DM: On the one hand I've got to commend them for moving up their platform there, but we really don't view what Sony and PlayStation 3 and particularly the Linux solution that they are making available, we don't really view that as a competitive offering or trying to do something in the same vein. The fundamental difference here is not just about providing access to a platform, it's really about making an investment in something, and ensuring that people who will want to make games on your game console are successful in doing that.

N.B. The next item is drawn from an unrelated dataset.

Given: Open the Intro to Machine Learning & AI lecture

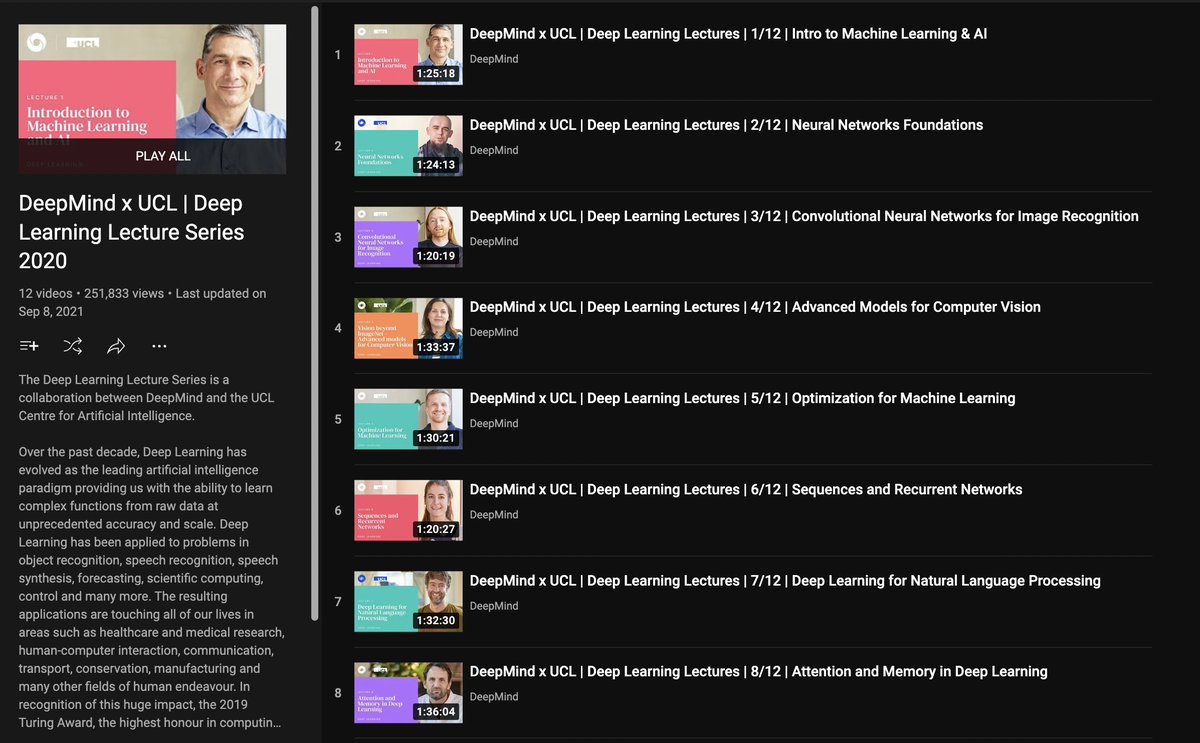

And so if you look at our strategy and you look at our vision, we are doing things that really, whether they are not talking about it yet or don't have plans to, we really don't know and I really can't speak to that, but what we are focused on doing is providing great tools at a free or low price point that are going to enable consumers to be absolutely successful at creating games for both the Windows and the Xbox 360 platforms. And looking forward in that vision, in terms of how we really enable the broad YouTube type experience for games, but also one that fits in with the business model, so there are financial rewards, there are a theme of components to it, there is broad distribution and sharing, and there's certainly the ability to create your game, and games that you maybe never thought you even have the capability or skills to create. And so if you look at the whole breadth of the offering, and the technical depth of what we are looking to bring to the market, it's not even the same thing as what those guys are doing right now.

GS: Where will all the game data be stored? Is the user created content stored on the user side or is Microsoft hosting it?

DM: We have not resolved that yet. The data in terms of where the games are stored and how they are distributed, what the discovery mechanism and interface and all those things, we have not resolved any of that yet.

GS: What is the complexity of 3D games without an engine, and more specifically will you need to license an engine or can you make textures and things without going through Turbosquid? And if so, what is the pricing model?

DM: First of all, you do not require a 3D engine to make pretty high end games using XNA Game Studio Express and XNA Creators Club. In the montage video, one of the games that I'd like for you to take a look at is at the very end of it. The game, when it comes up, is the 3D racing game called XNA Racer. In particular with that game, it's a pretty richly rendered car racing simulation. It's got a lot of arcade quality to it, you're racing on a race course that's more like a roller coaster ride than an actual race track, and you're doing time trials on the thing. But if you look at the world it's got a lot of sort of lens flair effects, bloom effects, and HDR. As our graphics programmer puts it, its got the “graphics bling jargon” enabled on this game. And that was all done doing just our XNA Game Studio Express game environment, no 3D engine whatsoever, and yet that game is pushing 30 solid frames per second 2 times anti aliasing and native 1080p output.

GS: So it can be pretty much entirely user created if people choose to?

DM: One hundred percent. And whatever favorite 2D texture editing tool you have, including Microsoft Paint, you can use that to create textures if you want and use them in your game. Because one of the really cool areas that we invested a lot of technology and time into in XNA Game Studio Express is the content pipeline. How you get your content into the game, into your code, and work with it. And we're really proud of the work that we've done there. We did a sampling at our open house last night where we took a model, just a random model and we were just rendering it out in a game environment in less than five minutes just to show people how easy it is.